PREFACE.
This volume continues the Acts and Proceedings of the Assembly from
the point at which the preceding volume closed. It was at first our
intention to take up the earliest Council Proceedings; but as much of
this copy was nearly ready for the press, we determined to print it first,
and follow with the Council. By the plan adopted, of distinguishing the
volumes by titles and dates only, dispensing with numbers, they can be
arranged either in chronological order, or each series to itself.
As before, the utmost care has been taken to secure a faithful text.
The copyists have been most painstaking in their minute accuracy, and
the copy has been collated, word by word with the original, before going
to press.

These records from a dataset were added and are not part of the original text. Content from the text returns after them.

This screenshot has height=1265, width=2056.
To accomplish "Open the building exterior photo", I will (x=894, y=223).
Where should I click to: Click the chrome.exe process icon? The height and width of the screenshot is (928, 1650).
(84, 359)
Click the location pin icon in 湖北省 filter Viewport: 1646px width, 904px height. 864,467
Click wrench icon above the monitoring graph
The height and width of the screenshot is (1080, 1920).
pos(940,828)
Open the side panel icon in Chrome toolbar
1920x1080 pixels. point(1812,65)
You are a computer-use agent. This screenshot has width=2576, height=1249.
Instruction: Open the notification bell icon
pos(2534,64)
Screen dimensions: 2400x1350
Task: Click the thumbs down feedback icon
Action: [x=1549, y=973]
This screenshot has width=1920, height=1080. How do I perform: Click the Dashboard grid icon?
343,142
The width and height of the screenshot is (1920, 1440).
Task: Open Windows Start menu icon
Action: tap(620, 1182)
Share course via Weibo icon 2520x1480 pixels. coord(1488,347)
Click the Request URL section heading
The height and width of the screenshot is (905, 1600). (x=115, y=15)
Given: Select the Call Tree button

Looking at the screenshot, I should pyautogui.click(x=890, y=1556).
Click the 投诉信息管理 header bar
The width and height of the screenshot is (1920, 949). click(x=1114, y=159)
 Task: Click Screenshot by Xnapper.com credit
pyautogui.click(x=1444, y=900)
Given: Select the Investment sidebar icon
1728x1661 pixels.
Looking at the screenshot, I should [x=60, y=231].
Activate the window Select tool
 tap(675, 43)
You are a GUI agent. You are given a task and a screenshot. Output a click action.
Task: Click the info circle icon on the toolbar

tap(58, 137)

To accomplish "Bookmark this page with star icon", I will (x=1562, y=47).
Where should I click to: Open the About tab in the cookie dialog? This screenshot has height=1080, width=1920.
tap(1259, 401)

In this collation, the use of a lens was often necessary when
the text was almost illegible from stains or fading of the ink.
We have been able to supply the text of many laws missing from the
Archives, by copies obtained from the Public Record Office, London;
and these are distinguished, as before, with the letters P. R. O.
From the fact that the letter of Lord Baltimore dated February, 1665/6,
dissenting to the laws of 1665, was not read until the Session of 1669, we
may safely infer that there was no Session of the Assembly between
1666 and 1669. There is also no break between 1671 and 1674, as the
Session was postponed by repeated prorogations, so that this volume
contains an unbroken record of the Sessions from 1666 to 1676.
The original Lower House Journals of 1666 and 1674/5 have been
frightfully ravaged by damp and worms, as the breaks show, which, how-
ever, give no idea of the size of the gaps. Some part of the text
may be completed from the Upper House Journals; but as most of it is
found in no other copy, it has been thought best to print it as it stands.
Happily, but few of our records are in so desperate a state.
When words or parts of words are inserted in brackets (as in U. H.
J. 1674) they are missing or illegible in the original, and supplied from a
later copy.
It is hardly necessary to explain that the character p is a contraction
for the syllable per, pre, or pro; thus pson = " person "; ppty =
" property."
The proclamation with which the volume opens properly belongs to
the preceding volume, but was not discovered until that was printed.
The two leaves should be inserted after p. 506 of the former volume.
The editor has again to acknowledge his indebtedness to the constant
and unwearying assistance of Mr. J. W. M. Lee.